Madeleijn van den Nieuwenhuizen started Zeikschrift because she felt there was yet to be a platform that shed light on the darker side of Dutch media. While the Instagram account started as a way to create a visual archive of unjust patterns in media, it has now grown into a media-critical space for both Van den Nieuwenhuizen and her followers to strive for practical and moral change through digital vigilantism.

Van den Nieuwenhuizen’s digital vigilantism is not something that can be brushed off as solely occuring on Instagram. The legal historian and media critic has been able to make such an impact that, in several cases, journalists have responded to it by adapting articles or even taking them offline completely. She has helped to transform journalism and media as we know it. No longer are these areas solely dominated by elite groups - anyone with a little luck can now take part in it. 

Although digital vigilantism has some negative connotations and consequences, Van den Nieuwenhuizen has worked to make Zeikschrift into a relatively peaceful platform where people can come together to fight for a more just Dutch media.

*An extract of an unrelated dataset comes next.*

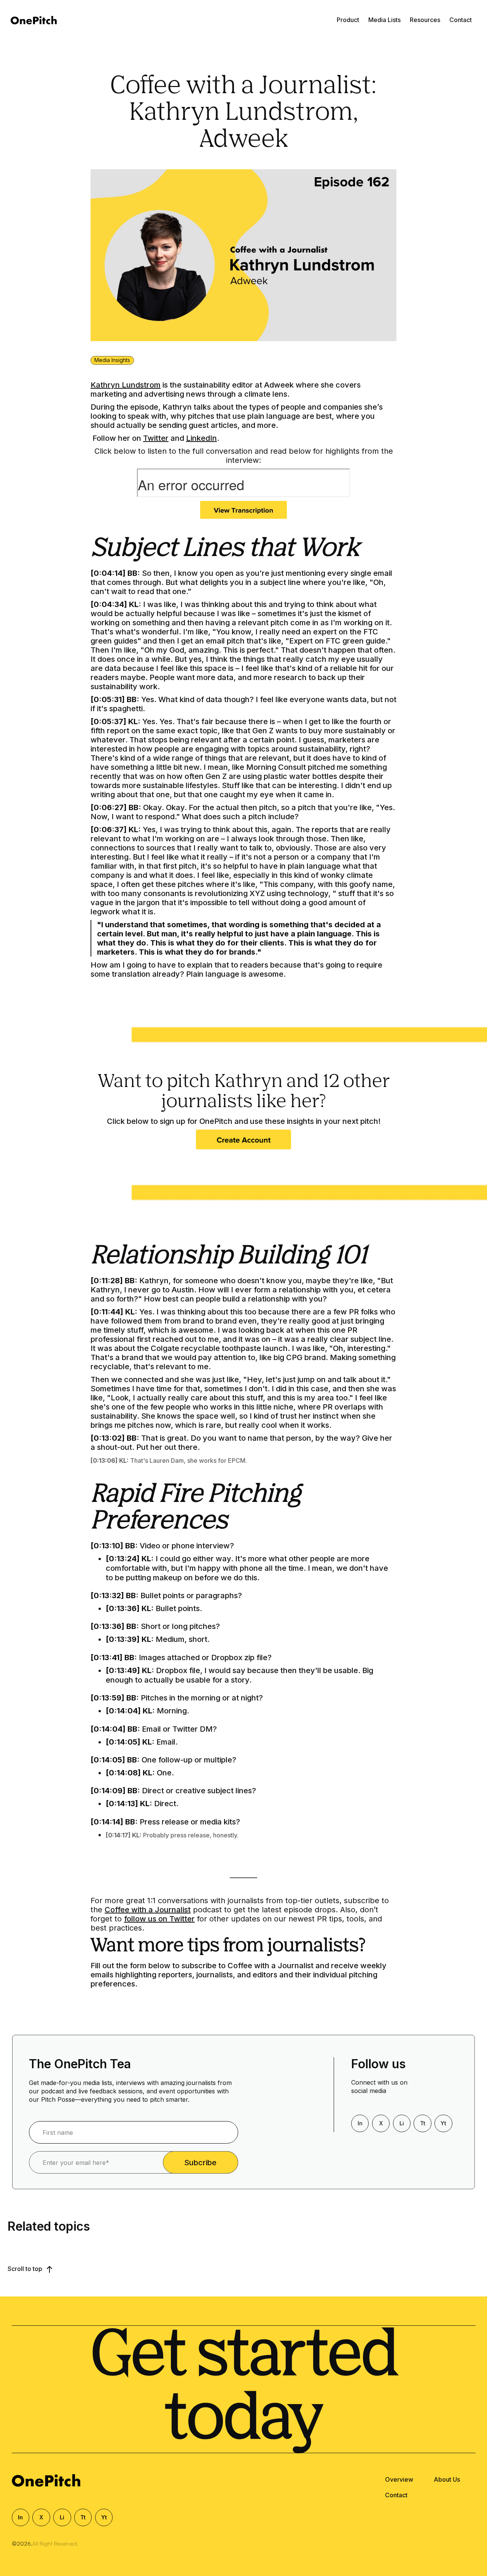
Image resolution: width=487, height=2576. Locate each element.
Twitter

Carlson, M. (2016). Sources as News Producers. The SAGE Handbook of Digital Journalism, SAGE Publications.

Looijestijn, E. (2019). Genuanceerd gezeik.

Nab, L. (2019). Madeleijn van den Nieuwenhuizen (aka @Zeikschrift) columnist voor Vogue.

Tandoc Jr, E. C. (2014). Journalism is twerking? How web analytics is changing the process of gatekeeping. Singapore: Nanyang Technological University. 

Trottier, D. (2016). Digital Vigilantism as Weaponisation of Visibility

Wouters, N. (2019). In gesprek met Vogue’s nieuwe columnist Madeleijn van den Nieuwenhuizen.

Zijp, F. (2019). Instragram leent zich goed voor constructief activisme.